Interface SplitInputStream

  • All Known Implementing Classes:
    SplitInputStreamImpl

    public interface SplitInputStream
    Interface defining an input data stream that works within the boundaries of a defined split. A split has a beginning and ending offset that defines the boundary of the split.

    The contract for spanning the end of the split follows:

    • A read that encounters a split boundary will return only the data within the split. Data from the current split and the next split are not mixed within the same buffer.
    • Before the read operation that encounters the split boundary returns, an indicator that the boundary has been crossed should be set. This indicator is returned by the hasOverrun() method.
    • The availableInSplit() method should return the number of bytes left in the split (or an estimate) or zero if the split boundary has been crossed.
    • Reading past the split boundary is allowed.
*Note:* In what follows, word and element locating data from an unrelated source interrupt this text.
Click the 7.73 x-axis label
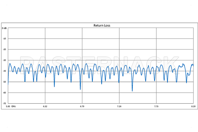 [x=156, y=106]
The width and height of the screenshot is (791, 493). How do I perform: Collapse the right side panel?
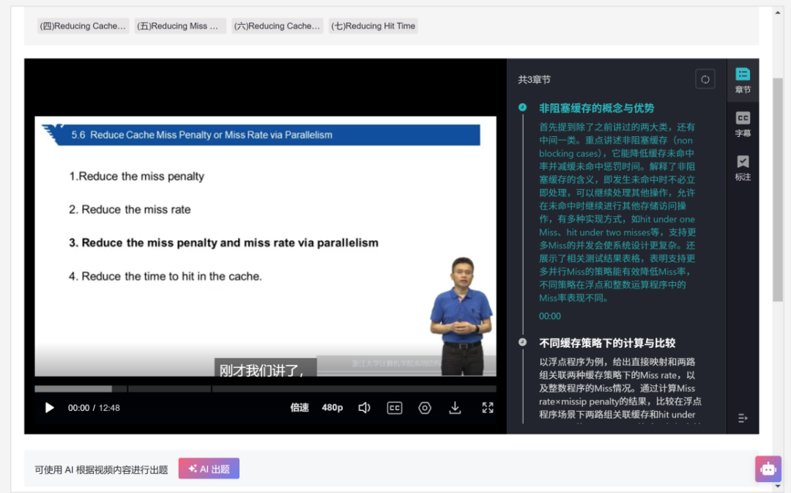click(x=743, y=418)
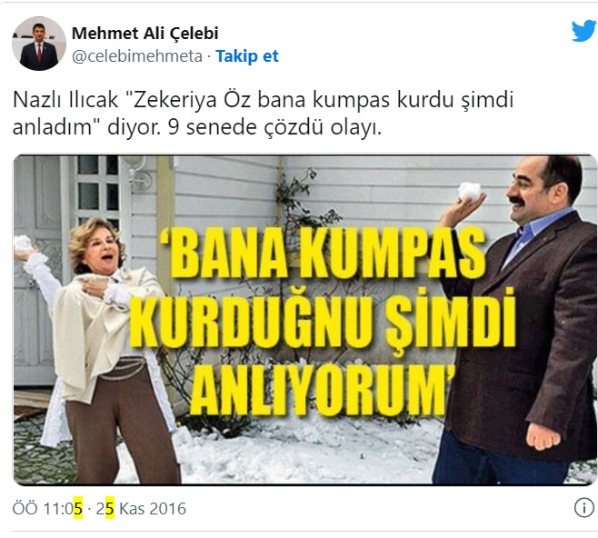Viewport: 598px width, 538px height.
Task: Click the yellow 'BANA KUMPAS' headline line
Action: point(323,254)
This is needed for formats that may need to search for the end of a record that spans splits.
    • Method Summary

      All Methods Instance Methods Abstract Methods 
      Modifier and Type Method Description
      long availableInSplit()
      Gets the number of bytes remaining in the split.
      void close()
      Close the underlying raw data stream.
      boolean hasOverrun()
      Indicates whether the reader has read past the end of the split.
      int read​(byte[] buffer, int offset, int length)
      Read data from the split input stream.
    • Method Detail

      • availableInSplit

        long availableInSplit()
        Gets the number of bytes remaining in the split.
        Returns:
        the number of bytes left to read in the split. If the split has been completely read, this is 0.
      • hasOverrun

        boolean hasOverrun()
        Indicates whether the reader has read past the end of the split.
        Returns:
        true if all bytes in the split has been read, false if any remain.
      • read

        int read​(byte[] buffer,
                 int offset,
                 int length)
          throws IOException
        Read data from the split input stream. By convention, if reading before the end of a split, the read will only return data contained within the split. A subsequent read will read data beyond the split.
        Parameters:
        buffer - input buffer
        offset - offset to start filling in buffer
        length - amount of data to read
        Returns:
        number of bytes read or -1 if EOD has been reached
        Throws:
        IOException - thrown if an I/O error occurs
      • close

        void close()
        Close the underlying raw data stream.